Photo by Ari Maldonado

The piano — an upright, the kind you see in the back of saloons in Western movies — had been gathering dust at the antique shop for years. It sounded like hell, and its price had been marked down repeatedly. The tag said $300 the day Sebastian Errazuriz saw it, which struck him as a bargain considering he had zero intention of playing the thing: He would buy it, load it into a van with his brother, then string it up from the double-height ceiling of his Brooklyn design studio as a “constant reminder of the possibility of death — a kind of personal Post-It.” Which is exactly what he did, except that it ended up taking six guys to move the piano, not two, plus a considerable amount of online searching to find a clamp strong enough to dangle it ominously from the ceiling beam.

The whole thing sounds a little psycho until you consider it in the context of Errazuriz’s other work, much of which is about being conscious of death and its inevitability.
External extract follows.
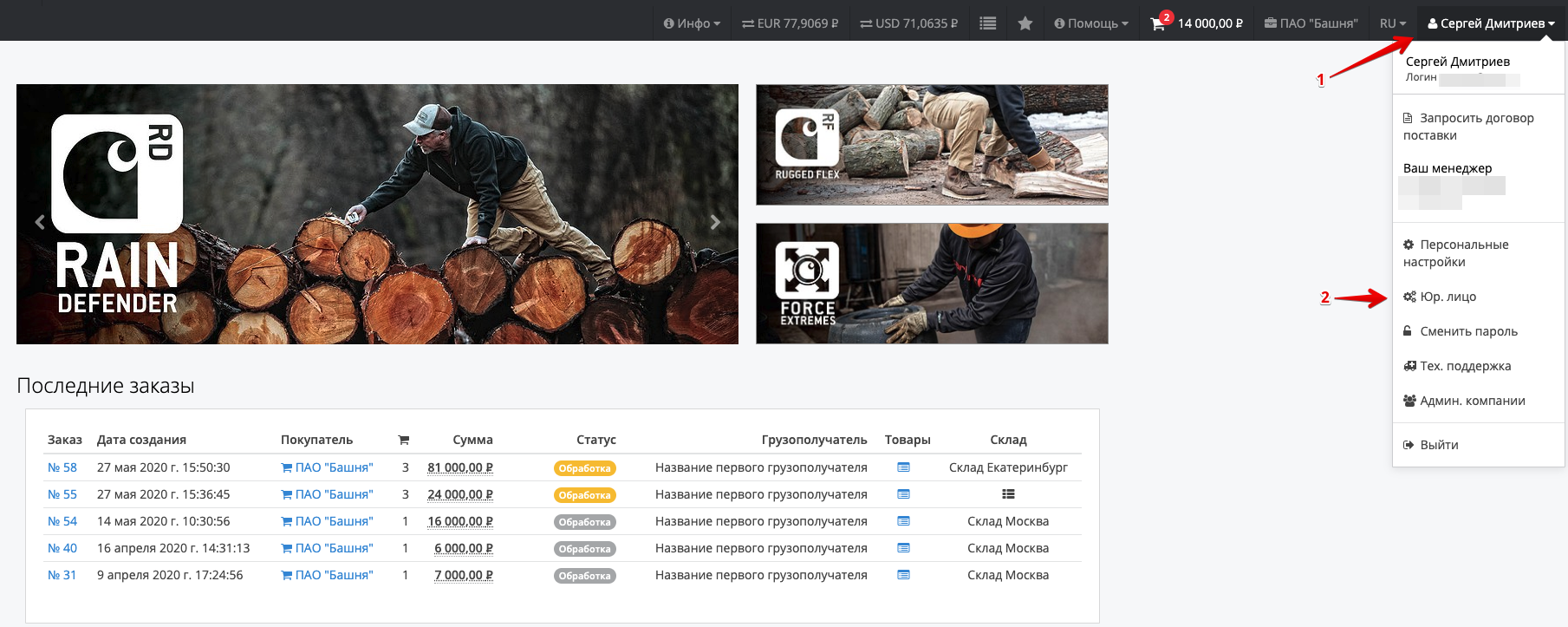Open order № 58 link

[62, 467]
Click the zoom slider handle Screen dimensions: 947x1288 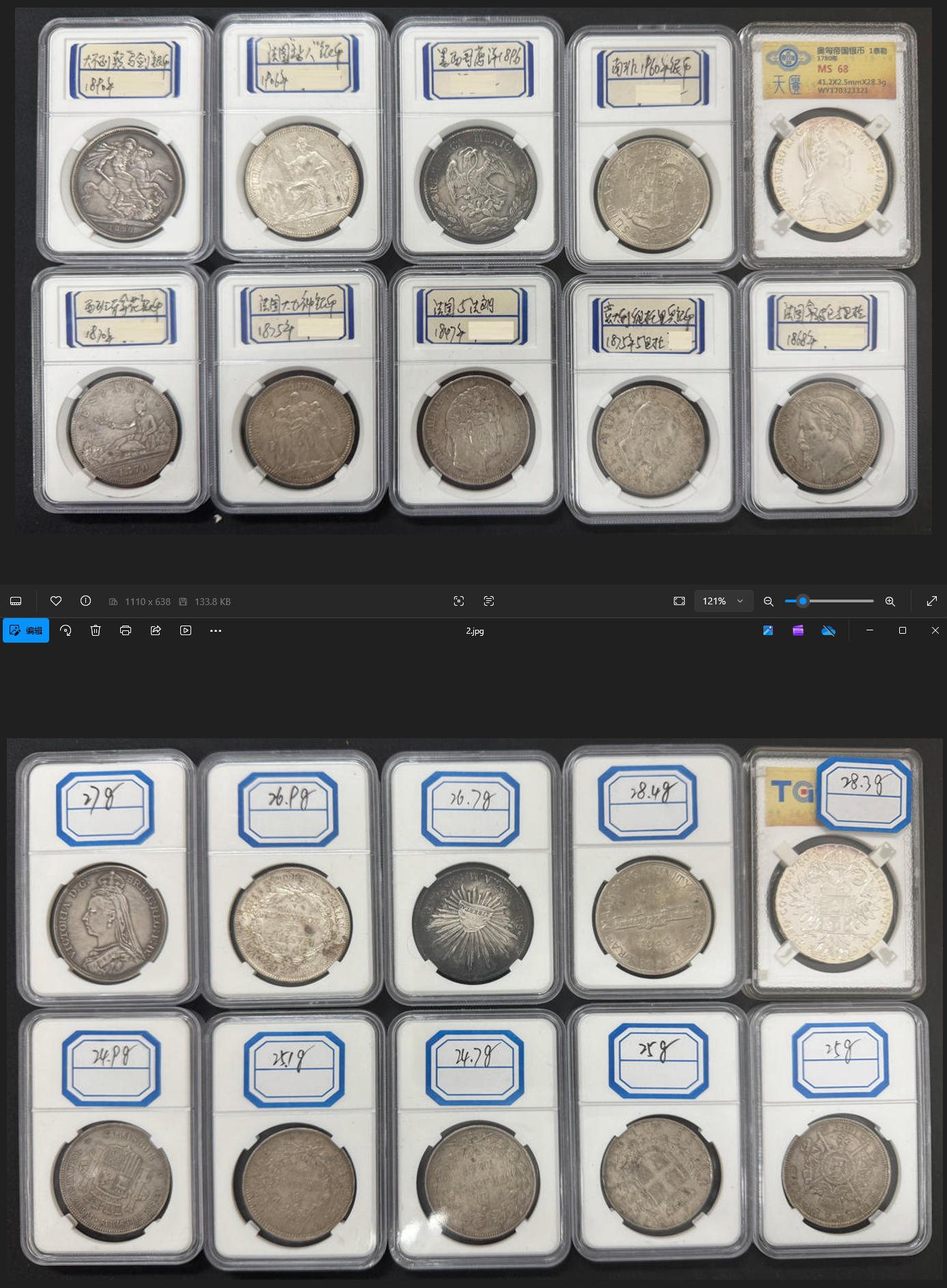coord(803,601)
One of his great as-yet-unrealized ambitions is to film a dying person’s last days, broadcasting them to the public in a live feed, right through to the bitter end. Last month he did a test run for a guerilla art piece he’ll deploy in a public park next summer, for which he and a team will lay down 4,400 crosses representing the number of people who die in New York City each month. And one of his more famous design pieces, a stuffed duck with a lampshade in place of its head, is part sight gag and part commentary on life’s ultimate futility: You live, you die, you become someone’s desk lamp. Until he bought the piano, the duck was the only piece of his own art that Errazuriz kept for himself (if he could afford to, trust him, he would keep everything), and then his dealer sold it and told him he couldn’t make another one. But the piano isn’t going anywhere.

Errazuriz made sure of that, fortunately: “The rope holding it up is made for twice the weight of the piano,” he says. That said, he purposefully bought the woven rope “that Musketeers use, the kind they’ll cut in the movies so the chandelier falls onto the bad guys. If it was made of steel, I’d know for sure the piano was totally secure. But every now and again I’ll be talking on the phone, look up and see the ropes, and think fuck fuck fuck it could snap, and I’ll get a little rush.”